А как-то вечером мать посоветовалась со мной.
— Которых, сынок, на племя-то оставим? — спросила она ласково. — По-моему, вот этих двух уточек — они малость покрупнее. А селезня — вон того, у которого грудка посветлее.
— Ну что же, — согласился я, — этих и оставим. Только селезню и уткам я другие названия придумаю.
— Это какие еще другие, сынок?
— Селезня Красавчиком будем звать, а уток… не знаю как, не придумал еще.
— Ладно, сынок, придумаешь. Чай, не к спеху.
Не скрывал своей зависти и Яшка. Моя находка с первых же дней взбудоражила его так, что он спал и видел утиные яйца. С обидой в голосе Яшка сказал мне однажды:
— Почему не взял меня с собой?
— Тебя нигде не видно было, — ответил я.
— Я дома сидел — пришел бы…
— Ну да, «пришел бы»!.. Надо было бежать скорее.
…А в конце сентября, когда по утрам на земле серебрился иней, а над водоемами клубился густой и белый, как вата, туман, наш утиный табунок пропал.
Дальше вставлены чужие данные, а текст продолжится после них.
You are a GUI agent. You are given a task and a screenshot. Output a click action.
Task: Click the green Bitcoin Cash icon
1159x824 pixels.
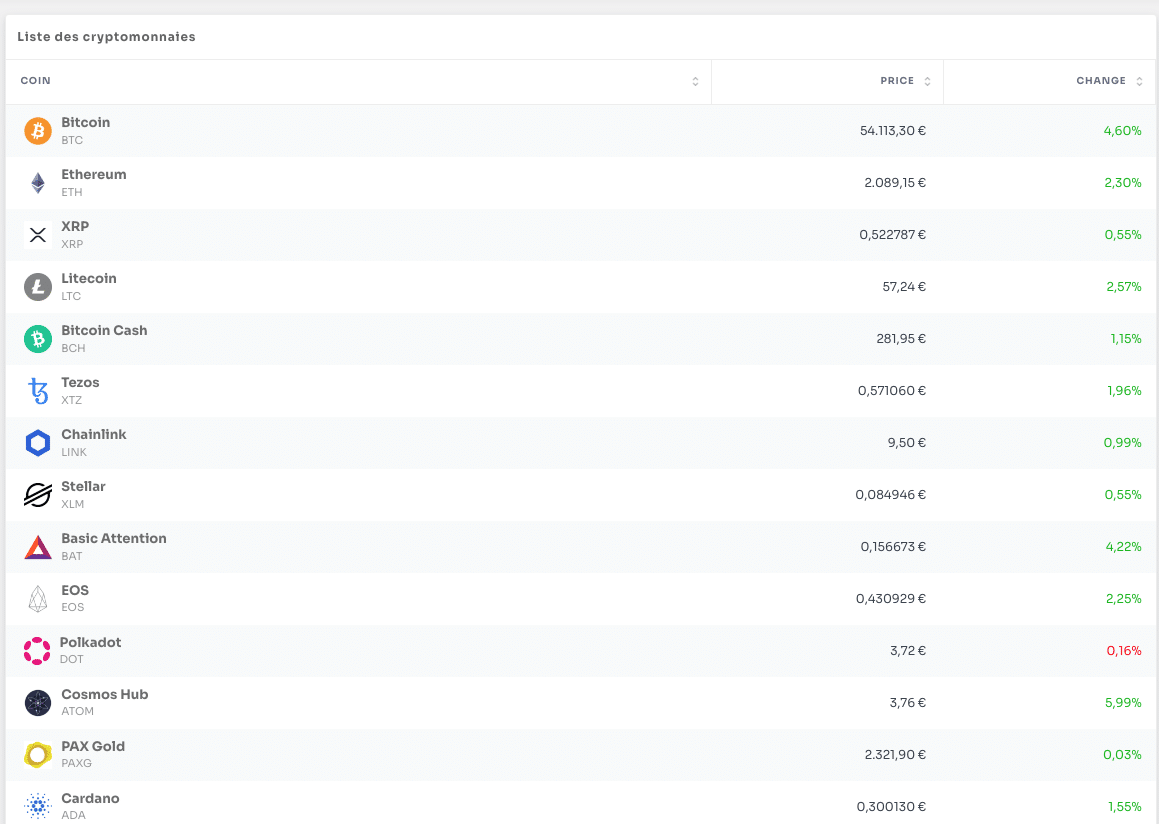tap(38, 339)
Ушел, как всегда утром, на Сухую речку, и не вернулся ни к вечеру, ни на другой день, ни через месяц… Как будто его и на свете не было! Мать до того расстроилась, что даже захворала — дня три ходила согнувшись, будто иголку искала на полу, и стонала на всю избу:
— Ой, поясница ломит, моченьки моей нету!..
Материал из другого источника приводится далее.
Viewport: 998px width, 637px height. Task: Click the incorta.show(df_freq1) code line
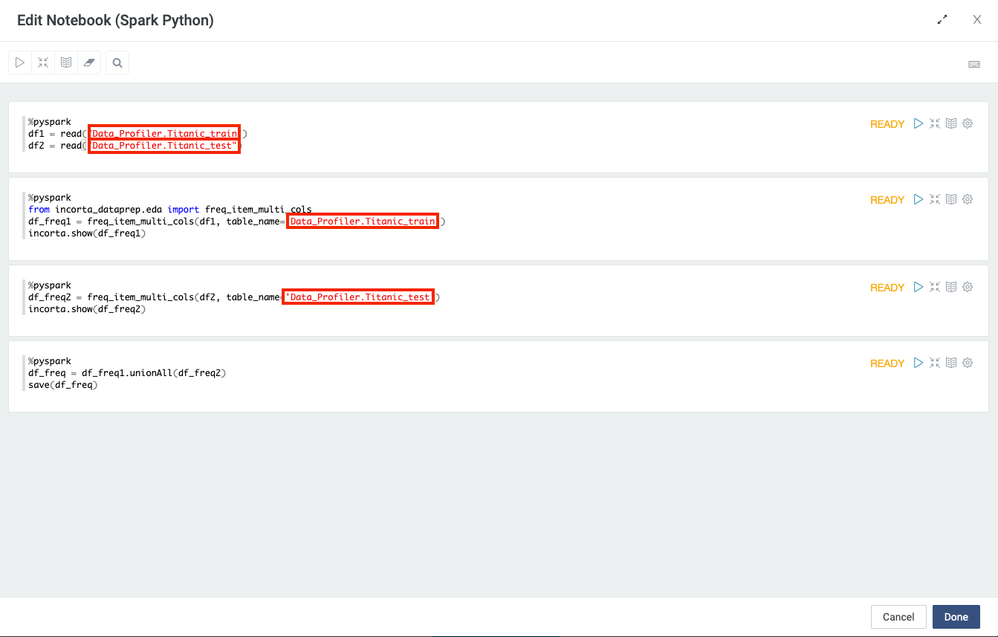87,233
А Роман Сахаров подшучивал надо мной:
— Вот тебе и Красавчик!.. Говорил я тогда: давай сварим яйца, не послушался, ну и поминай теперь, как звали, твоих уточек.
Отец высказал предположение о том, как мог исчезнуть наш утиный табунок:
— Подсела, наверно, к нему стайка пролетных крякуш, побалакала и утянула его за собой в теплые края… Дичь она и есть дичь. Крылья надо было подрезать.
От последних слов отца у матери вдруг появилась дрожь во всем теле.
— «Крылья подрезать!» — протянула она нараспев, гневно сверкнув глазами. — Почему же ты раньше об этом не сказал?.. Эх ты, горе луковое, а не мужик!
Отец задумчиво глядел в окно и молчал. Послышался бабушкин голос:
— Э-э-хехе-хехе! — вздохнула она. — Так уж завсегда бывает: где тонко, там и обрывается.
Я изнемогал от обиды. Как это мне не пришло в голову подрезать крылья? Эх, дурья башка! Забившись в темный угол сарайчика, чтобы меня никто не увидел, я со злостью трепал себя за длинные вихры и приговаривал: «Вот тебе, вот, растяпа!.. Другой раз умнее будешь». А вот где находятся эти самые теплые края, куда улетают на зиму дикие утки, мне было совсем неизвестно. И я решил спросить об этом у Алексея Петровича: он учитель, про все знает.